Le système de Ptolémée

Jacques Dufresne
Pour les stoïciens comme pour les pythagoriciens donc, morale, cosmologie et métaphysique ne faisaient qu'un. Et dans cet ensemble, le matériel était subordonné au spirituel. Rien n'est plus étranger à l'esprit moderne qu'une telle vision globale et hiérarchisée des choses.

    C'est ce qui nous permet de comprendre, a posteriori, pourquoi ce n'est ni le système de Pythagore ni celui des stoïciens qui s'imposa dans la chrétienté, mais celui de Ptolémée, dont la principale caractéristique est que Dieu se trouve dissocié de l'univers, d'un univers dont il devient dès lors plus intéressant d'analyser le fonctionnement, fût-ce à partir de prémisses fausses. Les rouages dont parle Ptolémée qui n'ont de toute évidence rien de divin en eux-mêmes, sont une préfiguration des idées modernes sur le monde.

    La cosmologie de Ptolémée

    Ptolémée était encore cité comme une autorité au XVIIe siècle. Lui-même tirait sa propre autorité d'Aristote dont il avait achevé le système.

    Aristote place la Terre, immobile, au centre de l'univers. Neuf sphères transparentes et concentriques l'entourent: la lune, Vénus, Mercure, le soleil, Mars, Jupiter, Saturne, les étoiles fixes et Dieu. Dieu, lui-même immobile, est le premier moteur: il fait tourner l'ensemble dans un mouvement circulaire éternel.

    Contrairement au Dieu de Pythagore au coeur du monde, le Dieu d'Aristote lui est extérieur et demeure étranger aux mortels qui ne peuvent en attendre aucun secours. Pour rendre compte des phénomènes observés dont on savait déjà qu'ils ne permettent pas de conclure à l'existence d'un mouvement circulaire uniforme, Aristote faisait l'hypothèse qu'il existe des dizaines de sphères tournant autour d'axes différents, comme emboitées les unes dans les autres. La perfection d'un astre était inversement proportionnelle au nombre de sphères qui l'animaient. Et l'honneur des formes parfaites était sauf.

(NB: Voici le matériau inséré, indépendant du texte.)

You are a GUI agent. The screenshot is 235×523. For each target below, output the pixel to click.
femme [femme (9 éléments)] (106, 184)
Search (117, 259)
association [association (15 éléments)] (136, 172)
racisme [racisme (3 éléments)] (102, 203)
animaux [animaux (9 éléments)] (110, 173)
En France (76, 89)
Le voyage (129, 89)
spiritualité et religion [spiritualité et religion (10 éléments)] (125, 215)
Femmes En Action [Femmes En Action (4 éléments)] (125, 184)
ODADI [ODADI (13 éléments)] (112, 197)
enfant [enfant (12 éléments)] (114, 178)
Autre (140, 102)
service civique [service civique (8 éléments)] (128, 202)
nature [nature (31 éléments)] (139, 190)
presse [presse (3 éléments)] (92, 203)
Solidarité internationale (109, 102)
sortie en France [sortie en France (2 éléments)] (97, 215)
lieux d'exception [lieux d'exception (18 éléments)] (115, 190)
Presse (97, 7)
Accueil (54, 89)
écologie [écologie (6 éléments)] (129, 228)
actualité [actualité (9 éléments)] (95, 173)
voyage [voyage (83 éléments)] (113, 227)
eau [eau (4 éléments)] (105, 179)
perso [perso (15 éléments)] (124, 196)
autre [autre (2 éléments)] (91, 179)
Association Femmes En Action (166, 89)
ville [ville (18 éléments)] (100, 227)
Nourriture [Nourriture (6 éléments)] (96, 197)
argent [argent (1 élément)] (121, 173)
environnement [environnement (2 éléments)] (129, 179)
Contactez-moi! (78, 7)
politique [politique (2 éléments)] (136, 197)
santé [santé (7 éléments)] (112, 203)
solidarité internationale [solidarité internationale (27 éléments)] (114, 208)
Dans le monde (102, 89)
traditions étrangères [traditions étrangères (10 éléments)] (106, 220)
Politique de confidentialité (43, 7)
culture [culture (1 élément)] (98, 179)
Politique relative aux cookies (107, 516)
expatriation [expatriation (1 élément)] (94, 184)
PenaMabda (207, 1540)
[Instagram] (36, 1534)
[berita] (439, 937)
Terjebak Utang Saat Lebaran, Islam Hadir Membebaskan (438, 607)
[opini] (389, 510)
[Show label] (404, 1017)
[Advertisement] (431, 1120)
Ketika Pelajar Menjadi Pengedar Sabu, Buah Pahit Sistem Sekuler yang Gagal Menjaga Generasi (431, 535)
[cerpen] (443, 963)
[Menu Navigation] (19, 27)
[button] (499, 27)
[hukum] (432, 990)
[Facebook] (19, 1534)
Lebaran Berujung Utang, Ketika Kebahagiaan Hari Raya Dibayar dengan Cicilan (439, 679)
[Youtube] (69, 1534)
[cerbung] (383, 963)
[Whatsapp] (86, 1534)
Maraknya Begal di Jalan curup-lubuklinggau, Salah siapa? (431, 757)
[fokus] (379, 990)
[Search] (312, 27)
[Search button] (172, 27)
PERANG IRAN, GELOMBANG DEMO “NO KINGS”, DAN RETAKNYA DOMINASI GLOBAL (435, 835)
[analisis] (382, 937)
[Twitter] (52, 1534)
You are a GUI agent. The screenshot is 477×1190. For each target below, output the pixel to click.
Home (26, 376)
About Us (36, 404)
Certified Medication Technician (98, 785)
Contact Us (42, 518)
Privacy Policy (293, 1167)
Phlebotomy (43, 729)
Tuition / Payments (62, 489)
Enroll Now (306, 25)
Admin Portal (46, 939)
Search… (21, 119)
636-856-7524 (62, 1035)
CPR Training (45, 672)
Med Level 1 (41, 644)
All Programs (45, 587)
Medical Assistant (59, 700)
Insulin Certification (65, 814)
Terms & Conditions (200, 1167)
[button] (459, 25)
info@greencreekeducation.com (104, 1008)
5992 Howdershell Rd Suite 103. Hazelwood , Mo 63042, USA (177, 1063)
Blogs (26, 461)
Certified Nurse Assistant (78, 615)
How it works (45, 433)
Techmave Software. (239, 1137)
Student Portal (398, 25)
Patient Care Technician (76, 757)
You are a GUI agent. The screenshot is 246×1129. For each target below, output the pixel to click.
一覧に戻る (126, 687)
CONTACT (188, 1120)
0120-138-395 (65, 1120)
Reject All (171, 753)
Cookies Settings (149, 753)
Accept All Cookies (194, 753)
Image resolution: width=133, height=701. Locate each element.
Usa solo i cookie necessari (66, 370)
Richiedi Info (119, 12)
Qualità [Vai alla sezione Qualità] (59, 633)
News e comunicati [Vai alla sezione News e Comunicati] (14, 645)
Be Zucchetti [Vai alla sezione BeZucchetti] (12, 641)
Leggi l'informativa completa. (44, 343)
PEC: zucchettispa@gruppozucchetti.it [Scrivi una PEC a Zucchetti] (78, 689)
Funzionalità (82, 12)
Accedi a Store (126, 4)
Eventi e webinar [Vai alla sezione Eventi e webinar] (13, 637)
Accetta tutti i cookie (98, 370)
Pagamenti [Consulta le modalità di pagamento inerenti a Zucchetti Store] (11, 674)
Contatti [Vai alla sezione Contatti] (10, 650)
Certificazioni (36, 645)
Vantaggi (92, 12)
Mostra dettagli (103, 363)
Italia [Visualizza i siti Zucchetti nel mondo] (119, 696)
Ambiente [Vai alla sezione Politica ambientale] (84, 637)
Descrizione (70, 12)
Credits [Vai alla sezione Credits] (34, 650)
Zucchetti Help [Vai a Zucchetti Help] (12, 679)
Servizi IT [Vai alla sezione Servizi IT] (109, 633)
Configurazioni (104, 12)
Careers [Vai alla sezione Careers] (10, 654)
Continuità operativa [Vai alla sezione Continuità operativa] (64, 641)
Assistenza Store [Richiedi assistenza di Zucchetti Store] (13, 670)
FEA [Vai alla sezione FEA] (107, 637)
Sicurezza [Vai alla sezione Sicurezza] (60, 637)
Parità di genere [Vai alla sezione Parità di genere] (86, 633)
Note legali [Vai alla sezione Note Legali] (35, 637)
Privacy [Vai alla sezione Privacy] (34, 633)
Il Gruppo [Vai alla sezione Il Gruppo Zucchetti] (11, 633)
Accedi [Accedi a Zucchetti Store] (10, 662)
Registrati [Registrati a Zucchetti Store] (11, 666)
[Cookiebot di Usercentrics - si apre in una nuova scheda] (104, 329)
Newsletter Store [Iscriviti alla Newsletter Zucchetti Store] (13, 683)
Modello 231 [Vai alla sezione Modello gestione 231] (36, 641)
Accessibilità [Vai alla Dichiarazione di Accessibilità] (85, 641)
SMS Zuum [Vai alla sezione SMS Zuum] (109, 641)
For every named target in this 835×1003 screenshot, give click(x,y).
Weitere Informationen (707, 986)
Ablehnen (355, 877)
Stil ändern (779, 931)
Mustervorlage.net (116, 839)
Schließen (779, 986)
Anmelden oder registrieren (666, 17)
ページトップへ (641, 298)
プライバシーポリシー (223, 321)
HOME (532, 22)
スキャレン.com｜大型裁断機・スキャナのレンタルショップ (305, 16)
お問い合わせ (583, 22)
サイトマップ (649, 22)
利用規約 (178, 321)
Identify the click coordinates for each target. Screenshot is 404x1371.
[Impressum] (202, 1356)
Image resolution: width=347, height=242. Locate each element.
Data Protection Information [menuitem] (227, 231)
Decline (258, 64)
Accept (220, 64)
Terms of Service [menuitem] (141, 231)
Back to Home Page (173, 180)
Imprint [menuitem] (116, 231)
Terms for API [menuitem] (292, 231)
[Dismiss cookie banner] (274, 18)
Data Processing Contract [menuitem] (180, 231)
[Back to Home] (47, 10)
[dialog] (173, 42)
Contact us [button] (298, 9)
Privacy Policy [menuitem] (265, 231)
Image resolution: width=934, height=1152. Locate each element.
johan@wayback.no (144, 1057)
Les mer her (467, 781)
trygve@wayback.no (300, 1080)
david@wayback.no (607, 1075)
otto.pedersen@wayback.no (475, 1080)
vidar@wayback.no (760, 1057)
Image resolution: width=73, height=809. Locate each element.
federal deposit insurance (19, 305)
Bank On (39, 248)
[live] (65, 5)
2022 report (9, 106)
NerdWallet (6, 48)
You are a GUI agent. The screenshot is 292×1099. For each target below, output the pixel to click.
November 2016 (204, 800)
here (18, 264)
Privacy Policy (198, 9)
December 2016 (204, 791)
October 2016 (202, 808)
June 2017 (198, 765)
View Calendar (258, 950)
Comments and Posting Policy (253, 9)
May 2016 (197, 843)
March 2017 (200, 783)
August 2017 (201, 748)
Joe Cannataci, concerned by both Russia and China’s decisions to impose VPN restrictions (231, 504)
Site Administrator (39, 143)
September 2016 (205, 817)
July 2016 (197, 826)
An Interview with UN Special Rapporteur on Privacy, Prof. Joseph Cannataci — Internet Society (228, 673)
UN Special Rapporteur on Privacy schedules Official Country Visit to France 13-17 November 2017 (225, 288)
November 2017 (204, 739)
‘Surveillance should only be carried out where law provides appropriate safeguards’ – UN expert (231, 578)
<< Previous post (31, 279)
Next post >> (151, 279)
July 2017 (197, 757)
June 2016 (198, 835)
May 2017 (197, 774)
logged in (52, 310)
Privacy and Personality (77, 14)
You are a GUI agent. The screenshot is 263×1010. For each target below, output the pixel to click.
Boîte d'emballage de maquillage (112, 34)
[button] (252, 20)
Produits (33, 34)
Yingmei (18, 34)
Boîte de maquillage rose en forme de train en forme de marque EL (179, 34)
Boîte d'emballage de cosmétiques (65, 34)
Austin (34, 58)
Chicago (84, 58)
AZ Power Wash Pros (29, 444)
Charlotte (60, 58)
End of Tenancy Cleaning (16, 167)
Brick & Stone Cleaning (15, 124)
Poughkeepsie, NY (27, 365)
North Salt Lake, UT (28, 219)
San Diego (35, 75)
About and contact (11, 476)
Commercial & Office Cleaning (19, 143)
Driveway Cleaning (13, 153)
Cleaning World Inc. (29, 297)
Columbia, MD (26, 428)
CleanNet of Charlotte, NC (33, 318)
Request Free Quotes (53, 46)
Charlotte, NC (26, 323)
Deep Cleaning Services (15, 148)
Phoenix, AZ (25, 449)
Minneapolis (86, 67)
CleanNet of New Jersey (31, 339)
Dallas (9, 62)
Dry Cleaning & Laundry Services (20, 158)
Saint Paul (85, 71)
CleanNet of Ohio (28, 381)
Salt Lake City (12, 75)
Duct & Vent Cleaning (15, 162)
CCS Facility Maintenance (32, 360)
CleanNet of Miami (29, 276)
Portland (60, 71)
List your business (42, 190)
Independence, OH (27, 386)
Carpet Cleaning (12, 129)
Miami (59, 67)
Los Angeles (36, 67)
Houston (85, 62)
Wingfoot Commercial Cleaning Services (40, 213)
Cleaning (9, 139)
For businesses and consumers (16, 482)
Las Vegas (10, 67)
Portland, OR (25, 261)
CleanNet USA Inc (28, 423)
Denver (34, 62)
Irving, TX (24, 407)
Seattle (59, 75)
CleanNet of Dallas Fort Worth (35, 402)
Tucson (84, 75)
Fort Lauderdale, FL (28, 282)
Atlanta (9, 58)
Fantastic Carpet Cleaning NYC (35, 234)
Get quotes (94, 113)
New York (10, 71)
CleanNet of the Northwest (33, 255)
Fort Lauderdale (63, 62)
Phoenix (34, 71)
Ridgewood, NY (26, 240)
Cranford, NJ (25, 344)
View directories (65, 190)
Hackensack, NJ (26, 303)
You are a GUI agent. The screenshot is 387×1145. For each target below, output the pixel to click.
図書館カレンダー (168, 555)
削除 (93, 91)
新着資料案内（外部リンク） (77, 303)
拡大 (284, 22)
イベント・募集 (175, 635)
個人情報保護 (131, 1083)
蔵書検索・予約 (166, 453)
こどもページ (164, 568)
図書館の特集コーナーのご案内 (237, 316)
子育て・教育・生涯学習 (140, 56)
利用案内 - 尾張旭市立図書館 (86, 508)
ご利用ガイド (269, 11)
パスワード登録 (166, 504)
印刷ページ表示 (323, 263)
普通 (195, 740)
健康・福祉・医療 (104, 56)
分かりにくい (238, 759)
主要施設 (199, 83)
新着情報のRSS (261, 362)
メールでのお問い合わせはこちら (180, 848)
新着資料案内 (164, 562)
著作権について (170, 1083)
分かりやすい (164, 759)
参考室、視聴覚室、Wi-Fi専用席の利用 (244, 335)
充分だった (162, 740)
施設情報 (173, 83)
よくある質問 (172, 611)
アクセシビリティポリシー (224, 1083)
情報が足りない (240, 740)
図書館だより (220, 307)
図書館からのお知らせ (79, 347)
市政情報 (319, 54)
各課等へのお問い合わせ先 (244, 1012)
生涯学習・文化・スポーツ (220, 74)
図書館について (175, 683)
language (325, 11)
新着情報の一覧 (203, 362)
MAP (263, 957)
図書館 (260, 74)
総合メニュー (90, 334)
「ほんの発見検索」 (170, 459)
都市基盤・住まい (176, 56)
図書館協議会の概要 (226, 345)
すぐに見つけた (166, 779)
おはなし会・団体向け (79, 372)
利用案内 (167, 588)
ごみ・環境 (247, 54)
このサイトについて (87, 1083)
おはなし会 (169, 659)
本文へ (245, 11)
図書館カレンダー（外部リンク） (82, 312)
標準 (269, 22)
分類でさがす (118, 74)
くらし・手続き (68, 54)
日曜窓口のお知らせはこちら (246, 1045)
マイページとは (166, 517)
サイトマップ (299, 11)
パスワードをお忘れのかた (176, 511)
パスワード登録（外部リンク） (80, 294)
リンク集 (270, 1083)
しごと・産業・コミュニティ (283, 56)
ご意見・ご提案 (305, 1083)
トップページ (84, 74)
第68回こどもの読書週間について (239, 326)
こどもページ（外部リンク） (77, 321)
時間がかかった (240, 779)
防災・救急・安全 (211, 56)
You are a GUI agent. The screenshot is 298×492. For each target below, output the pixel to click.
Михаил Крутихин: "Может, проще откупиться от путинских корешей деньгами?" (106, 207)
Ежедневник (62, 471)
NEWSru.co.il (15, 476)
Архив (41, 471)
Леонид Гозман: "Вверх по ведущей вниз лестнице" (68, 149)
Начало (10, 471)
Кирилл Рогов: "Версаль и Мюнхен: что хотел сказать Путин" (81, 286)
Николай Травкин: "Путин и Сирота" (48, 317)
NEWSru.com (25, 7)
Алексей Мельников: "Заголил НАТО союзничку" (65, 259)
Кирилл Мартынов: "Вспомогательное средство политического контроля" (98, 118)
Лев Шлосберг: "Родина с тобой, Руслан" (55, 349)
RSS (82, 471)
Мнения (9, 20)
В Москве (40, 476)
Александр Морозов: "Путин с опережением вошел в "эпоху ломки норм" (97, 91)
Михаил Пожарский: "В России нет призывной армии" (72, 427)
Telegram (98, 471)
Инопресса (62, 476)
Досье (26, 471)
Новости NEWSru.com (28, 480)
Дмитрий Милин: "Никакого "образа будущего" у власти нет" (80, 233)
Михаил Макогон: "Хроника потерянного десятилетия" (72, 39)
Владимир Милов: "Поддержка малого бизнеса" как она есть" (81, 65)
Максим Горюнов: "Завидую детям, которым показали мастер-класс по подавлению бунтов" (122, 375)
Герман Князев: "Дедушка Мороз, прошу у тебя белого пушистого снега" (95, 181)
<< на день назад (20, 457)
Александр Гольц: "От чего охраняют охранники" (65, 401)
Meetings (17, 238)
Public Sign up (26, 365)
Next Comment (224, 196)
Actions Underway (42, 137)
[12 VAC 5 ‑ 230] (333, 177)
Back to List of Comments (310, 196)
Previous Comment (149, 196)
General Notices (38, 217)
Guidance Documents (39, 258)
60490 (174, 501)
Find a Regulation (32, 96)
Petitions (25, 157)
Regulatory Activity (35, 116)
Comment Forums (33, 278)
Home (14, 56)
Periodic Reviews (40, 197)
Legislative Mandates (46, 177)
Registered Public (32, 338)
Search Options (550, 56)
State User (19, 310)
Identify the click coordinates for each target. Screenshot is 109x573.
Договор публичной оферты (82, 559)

    Le monde sublunaire, c'est-à-dire la Terre et l'espace circonscrit par le mouvement de la lune est imparfait et altérable par opposition au monde situé au-delà du domaine lunaire, lequel est éternel et inaltérable. Alors que le monde sublunaire est composé de quatre éléments - l'air, le feu, l'eau et la Terre -, au-delà de la lune, l'éther remplace les quatre éléments. Ainsi donc, le cosmos aristotélicien est hiérarchisé et, bien qu'elle en soit le centre, la Terre en est la partie la plus imparfaite.

    Comme Aristote, Ptolémée situe la Terre au centre du monde et les astres autour d'elle. Il conserve aussi l'idée d'un monde céleste parfait superposé à un monde sublunaire imparfait, mais pour expliquer le mouvement circulaire des astres à vitesse uniforme, il rattache les planètes à des roues non à des sphères, ce qui l'amène à supposer l'existence d'une quarantaine de roues décentrées auxquelles sont attachés les corps qui tournent comme dans des engrenages.

    L'idée de la Terre immobile au centre de l'univers et celle du mouvement circulaire et uniforme étaient destinées à défier les siècles, à résister à une critique fondée sur des faits dont certains étaient connus déjà du vivant de Ptolémée.